Die Nutzung von Kohlendioxid als Rohstoff bietet interessante Möglichkeiten zur Sektor-Kopplung an der Schnittstelle von Energie und Chemie. In günstigen Fällen kann CO2 schon heute erdölbasierte Rohstoffe ersetzen und somit zu nachhaltigen Produktionsverfahren beitragen. Im Rahmen der Speicherung oder Nutzung von fluktuierendem Strom aus erneuerbaren Quellen wird CO2 auch als C-Quelle für „Power-to-X“-Konzepte von Bedeutung. Dies eröffnet alternative Wege mit reduziertem Kohlenstoff-Fußabdruck zu etablierten molekularen Strukturen und ermöglicht den Zugang zu neuartigen Kraftstoffen mit verbesserten Verbrennungseigenschaften. Der Vortrag diskutiert grundlegende wissenschaftliche Fragen und erfolgreiche Anwendungsbeispiele aus der Katalyseforschung und beleuchtet kritisch die Herausforderungen und Chancen dieser Konzepte.
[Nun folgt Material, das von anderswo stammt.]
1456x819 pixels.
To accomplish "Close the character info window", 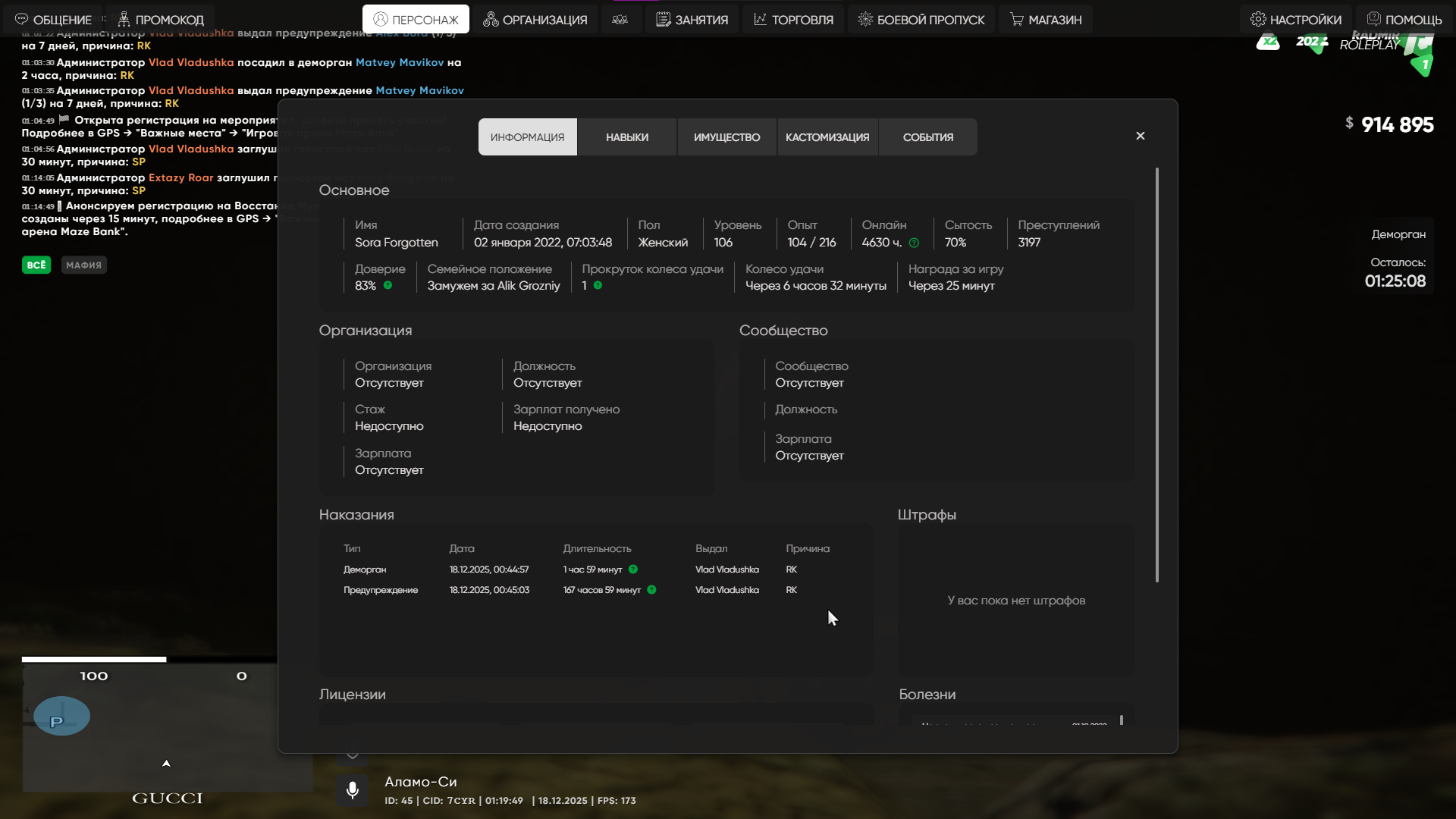I will (1140, 136).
Prof. Dr. Walter Leitner ist seit Oktober 2018 Direktor am Max-Planck-Institut für Chemische Energiekonversion in Mülheim an der Ruhr und seit 2002 Professor für Technische Chemie und Petrolchemie an der RWTH Aachen. Seit 2006 ist er außerdem wissenschaftlicher Direktor des gemeinsam von der RWTH Aachen und Covestro betriebenen Katalysezentrums CAT. Nach dem Studium der Chemie und der Promotion in Anorganischer Chemie an der Universität Regensburg (Prof. Dr. Henri Brunner, 1989) forschte er als Postdoktorand bei John M. Brown an der University of Oxford. Als Liebig Stipendiat des Fonds der Chemischen Industrie kehrte er zunächst nach Regensburg zurück, von wo er an die Max-Planck-Arbeitsgruppe „CO2-Chemie“ an der Universität Jena wechselte. Dort habilitierte er sich im Jahr 1995 und erhielt die venia legendi im Fach Anorganische Chemie. Zwischen 1995 und 2002 forschte er am Max-Planck-Institut für Kohlenforschung, dem er auch nach seiner Berufung auf den Lehrstuhl an der RWTH als externes wissenschaftliches Mitglied verbunden blieb. Gegenstand der wissenschaftlichen Arbeiten von Prof. Leitner ist die Katalyseforschung zur Entwicklung nachhaltiger chemischer Prozesse, wobei die katalytische Nutzung von Kohlendioxid als Synthesebaustein einen Schwerpunkt bildet. Er ist Autor von mehr als 300 wissenschaftlichen Publikationen und Mitglied des Kuratoriums der Zeitschrift „Angewandte Chemie“. Die Forschungsarbeiten seines Teams wurden mehrfach ausgezeichnet, unter anderem mit dem Gerhard-Hess-Preis der Deutschen Forschungsgemeinschaft (1997), der Otto-Roelen-Medaille der DECHEMA (2001), dem Wöhler-Preis der Gesellschaft Deutscher Chemiker (2009) und dem European Sustainable Chemistry Award der European Association of Chemical and Molecular Sciences (gemeinsam mit Prof. Klankermayer, 2014). Seit 2011 ist Prof. Leitner Mitglied des Vorstands der DECHEMA und seit 2015 im Wissenschaftlichen Beirat der Deutschen Gesellschaft für Erdöl, Erdgas und Kohle (DGMK).